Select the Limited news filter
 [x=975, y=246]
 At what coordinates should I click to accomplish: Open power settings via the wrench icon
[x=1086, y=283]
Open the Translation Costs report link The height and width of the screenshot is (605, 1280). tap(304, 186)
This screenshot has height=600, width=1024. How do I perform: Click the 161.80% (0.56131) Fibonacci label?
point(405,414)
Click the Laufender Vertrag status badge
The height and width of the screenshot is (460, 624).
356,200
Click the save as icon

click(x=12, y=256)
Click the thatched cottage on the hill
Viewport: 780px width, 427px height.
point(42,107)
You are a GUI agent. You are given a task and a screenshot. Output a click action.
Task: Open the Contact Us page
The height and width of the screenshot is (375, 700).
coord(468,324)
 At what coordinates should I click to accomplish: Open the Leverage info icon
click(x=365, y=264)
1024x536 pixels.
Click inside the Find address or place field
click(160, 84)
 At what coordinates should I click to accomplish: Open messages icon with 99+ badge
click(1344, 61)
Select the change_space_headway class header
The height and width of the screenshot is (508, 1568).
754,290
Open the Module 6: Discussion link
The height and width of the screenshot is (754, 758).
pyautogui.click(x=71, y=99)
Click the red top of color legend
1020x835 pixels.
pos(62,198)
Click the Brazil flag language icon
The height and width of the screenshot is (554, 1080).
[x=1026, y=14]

++++++++++

#### [YOUR ASSIGNMENT]
Repeat, character for character, the lines of the material above from the line with "At what coordinates should I click to accomplish: Open power" through the line with "Open the Translation".

#### [RESULT OF THE TASK]
 At what coordinates should I click to accomplish: Open power settings via the wrench icon
[x=1086, y=283]
Open the Translation Costs report link The height and width of the screenshot is (605, 1280). tap(304, 186)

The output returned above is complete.